「ママがアタシで、アタシがママ!?」フォーチュン・クッキー 近大さんの映画レビュー(感想・評価)
ママがアタシで、アタシがママ!?
厳格な母親と反抗期真っ盛りの娘。
おみくじクッキー(フォーチュン・クッキー)を食べた事から、マジありえないんですけど!
私たち、入れ替わってるぅ~?!
ディズニー1976年の作品『フリーキー・フライデー』を同社でリメイクした2003年の作品。
定番の“入れ替わりもの”。2003年時だったらやはり『転校生』が有名だし、その後だと『君の名は。』。
幼馴染みもしくは見知らぬ少年少女が入れ替わって青春ラブストーリーを絡ませる事多いが、本作はうんざりし合ってる母娘だからこその面白味。
セラピストの母テスと高校生の娘アンナ。
祖父と弟の4人暮らし。父親は亡くなり、以来母娘の仲がぎくしゃく…。
母テスの言い分。いつもいつも反抗ばかりして! どうして言う事聞いてくれないの? 母親の気持ちも分かって!
娘アンナの言い分。いつもガミガミガミガミ! パパが死んでから私の事なんて見てくれないし! 娘の気持ちも分かって!
また新たに言い合い事。テスが再婚。結婚式での付添人をアンナに頼むが、友達とバンドを組んでいるアンナは同じ日に大事なオーディションが被る。
オーディションに行かせて! 大事な日なの!
ダメ! ママの大事な日なのよ!
どっちの言い分も分かるから困ったもの。家族4人とテスの恋人ライアンが揃った中華料理店の会食の席で、またまた言い合い…。
そこへ、店主老女がおみくじクッキーを勧める。
これでも食べて気を落ち着かせてって? 落ち着く訳がない!
食べたら突然地震。2人以外誰も感じなかったけど…。
そして翌朝起きたら…。
ある日突然、真面目な母が反抗的な娘のようになり、反抗的な娘か真面目な母のようになる。性格も言動も。
母が突然意地悪になり、姉が突然優しくなり、弟はきょとん…。ライアンも結婚直前なのに突然テスが冷たくなった…?
解決法を探しつつ、普段通りの生活をしなければならない。テス(つまりアンナ)は仕事へ、アンナ(つまりテス)は学校へ。
言うまでもなく、あっちでこっちで色々と。
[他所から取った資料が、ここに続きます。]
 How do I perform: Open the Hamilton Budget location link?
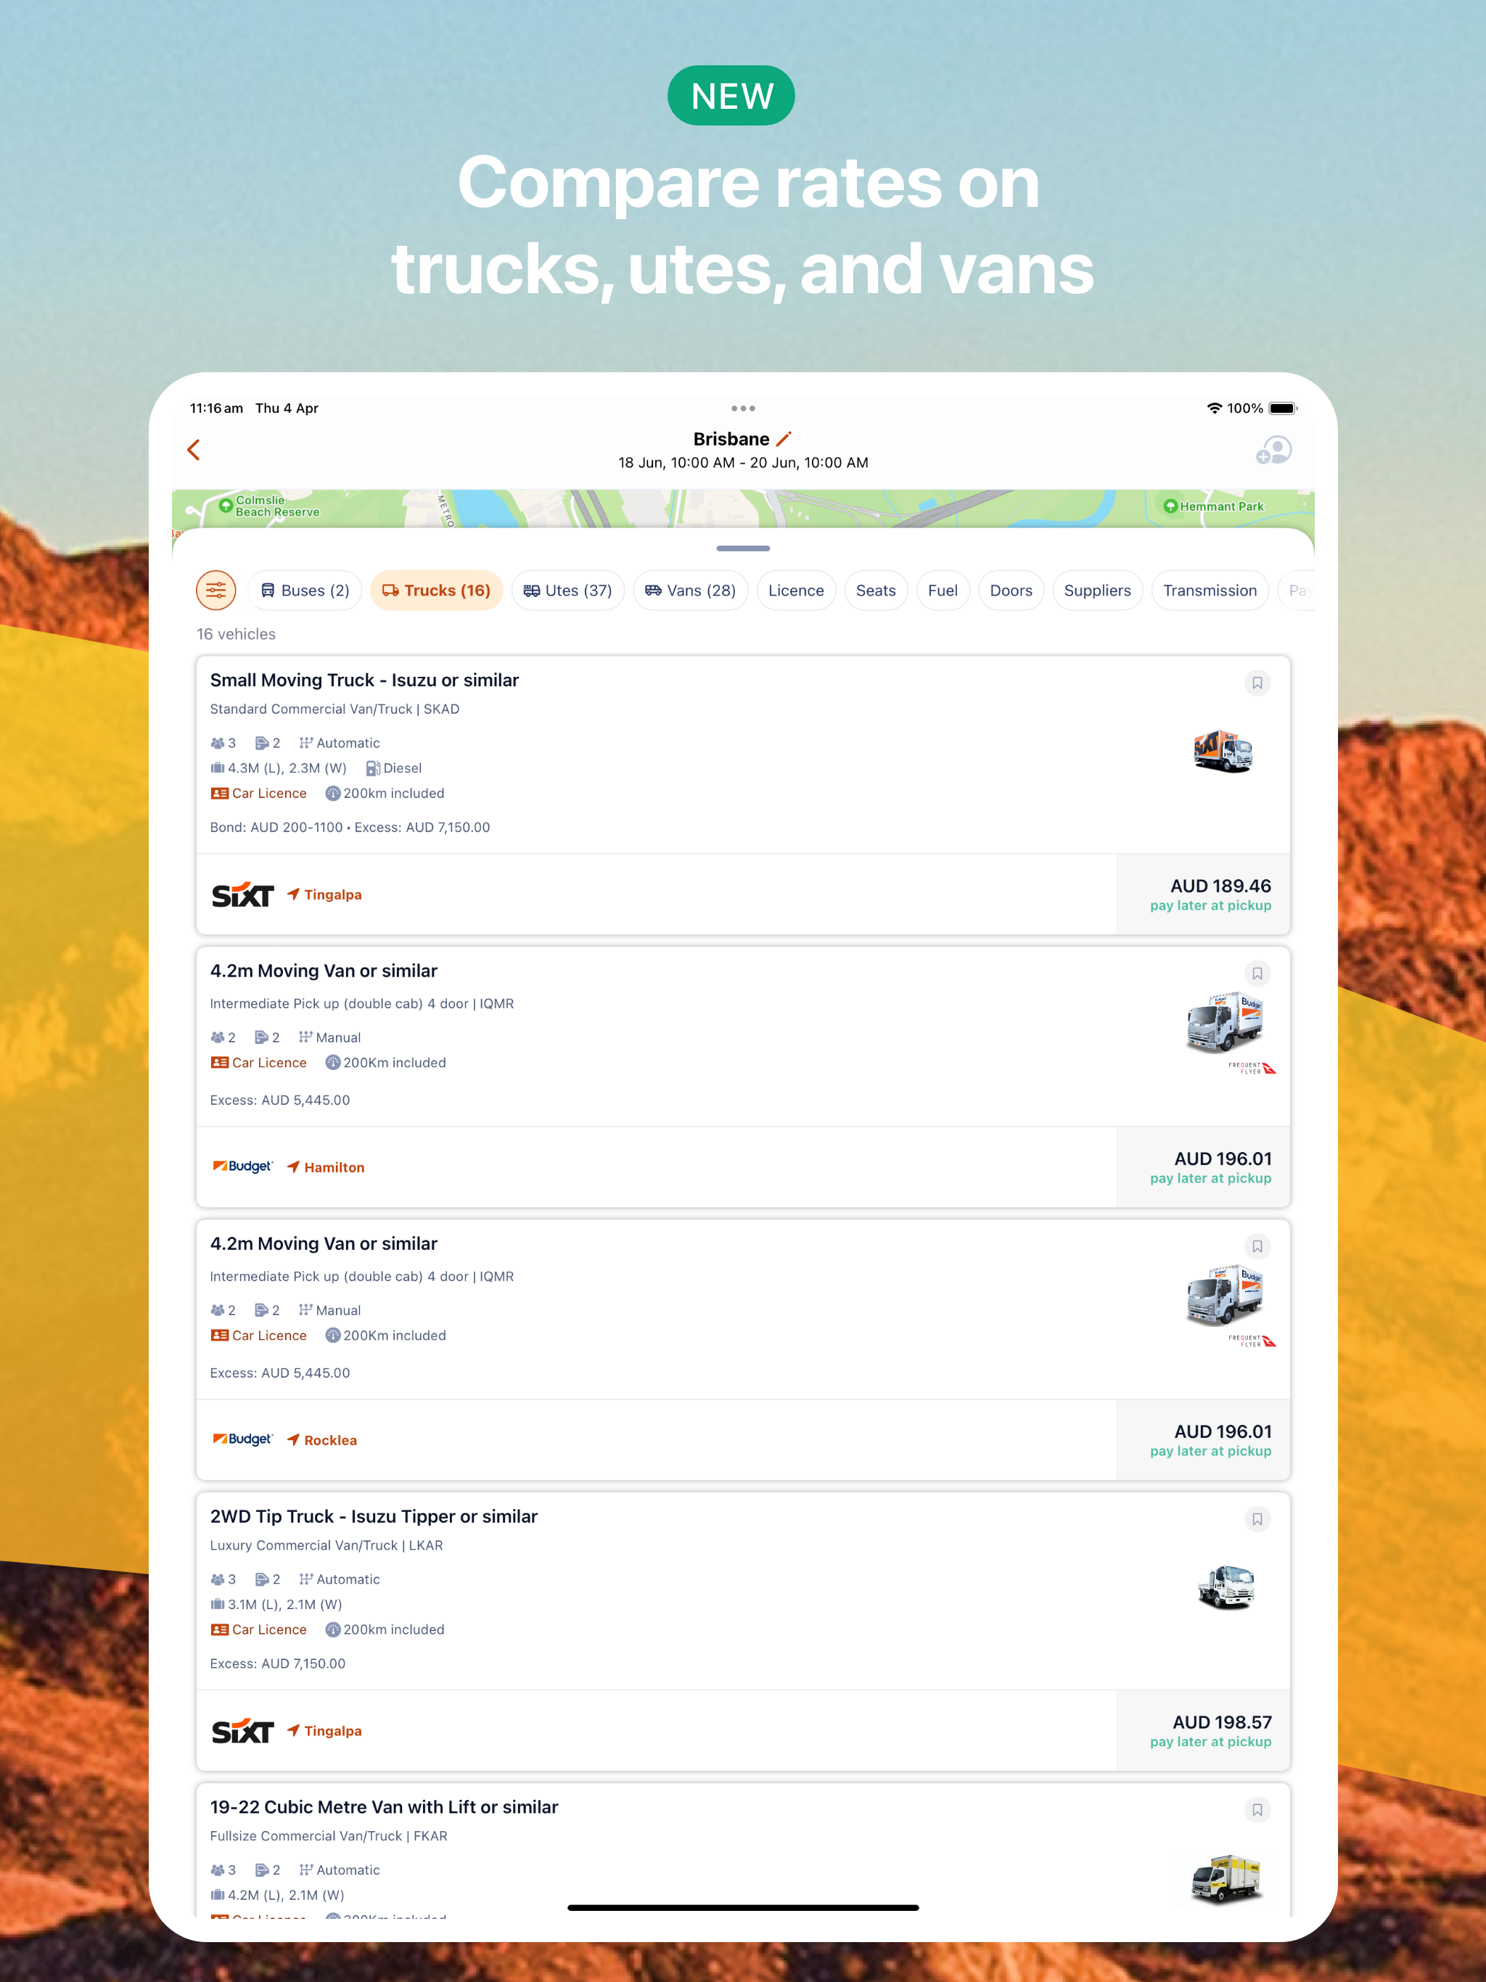click(x=325, y=1167)
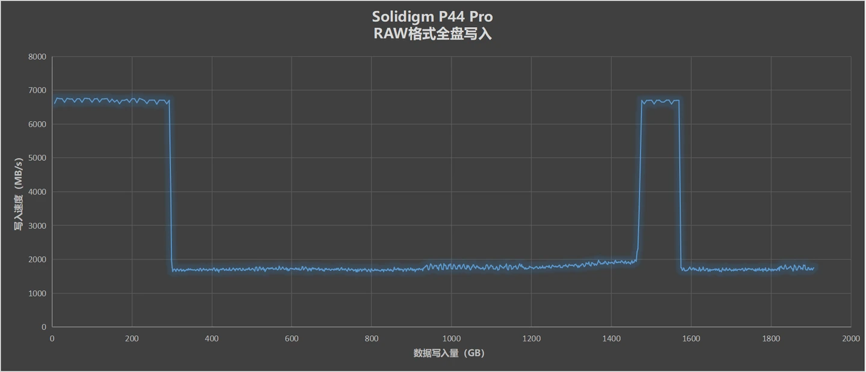The image size is (866, 372).
Task: Click the chart title Solidigm P44 Pro
Action: [x=432, y=16]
破天荒なセラピー、人が変わったようなアンナに友達は困惑。
でも、悪い事ばかりじゃない。喧嘩してばかりの弟の本心を知る。友達を介して母に対する娘の気持ちを知る。
知らなかった事、気付かなかった事…。
このままお互い見直すきっかけになるかと思いきや、またまた騒動。
アンナには片思いしてる男子がいて、その相手ジェイクが人が変わったようなアンナに幻滅。代わりにノリのいいテスを好きになってしまう。
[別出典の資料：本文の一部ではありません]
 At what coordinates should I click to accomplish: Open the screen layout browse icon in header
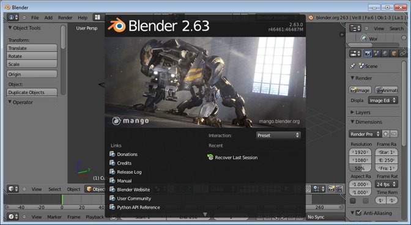[x=97, y=18]
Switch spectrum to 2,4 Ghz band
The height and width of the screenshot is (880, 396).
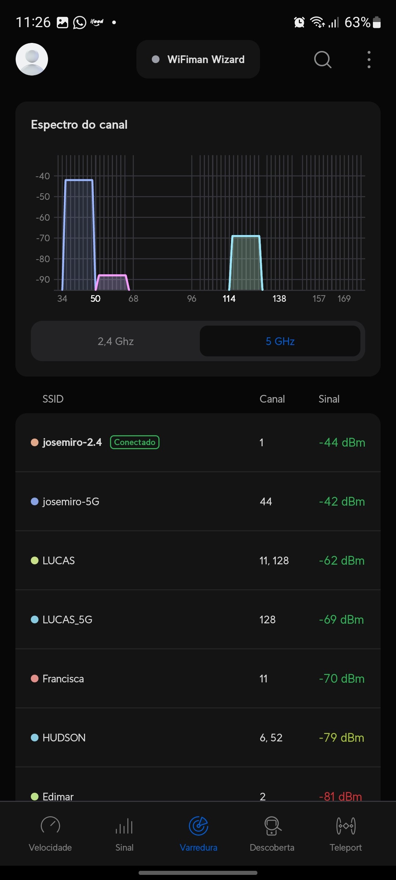pos(116,341)
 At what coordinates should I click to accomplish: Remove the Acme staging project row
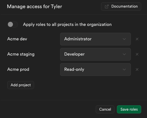(137, 54)
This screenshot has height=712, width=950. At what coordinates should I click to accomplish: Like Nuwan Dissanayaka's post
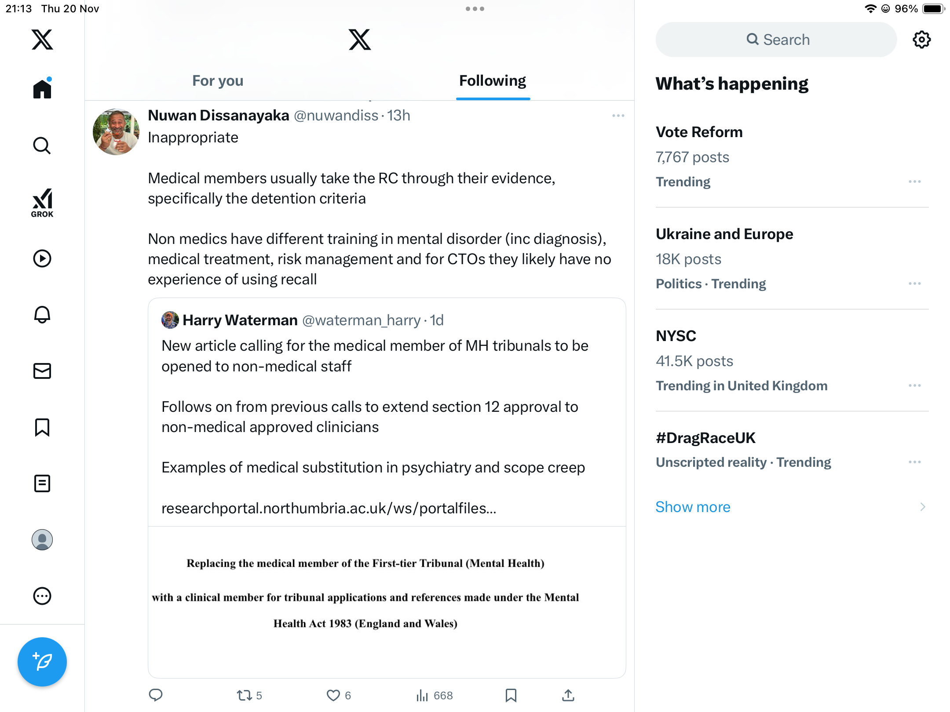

やっと見つけた解決法。しかし、何度やってもダメ。まだちゃんと、お互いを理解し合ってないから…。
結婚式リハ日とオーディションの日。身体が入れ替わったまま、さあどうなる…?
ジェイミー・リー・カーティスとリンジー・ローハンの好演に尽きる。
当時アイドルとしてティーンに絶大な人気を誇ったローハンのオバサン演技。
最たるはやはり、カーティスのハイテンションなティーン演技。さすがのコメディセンス。個人的にこの人はホラー・クィーンよりコメディ演技が光る。
元に戻るきっかけがバンドのシンクロなのもアゲアゲにさせてくれる。
個人的にナイスな事を言ってくれたのは、ライアン。テスと同じく堅物かと思いきや、理解ある大人=親になろうとする。
勿論ハッピーエンドの予定調和ながら、演者の好演、ユーモアとハートフルと家族愛たっぷりの好編。
あなたも家族関係に悩んだら、このおみくじクッキーを…。
その入れ替わりが20年の時を経てまたまたというのが面白楽しみ。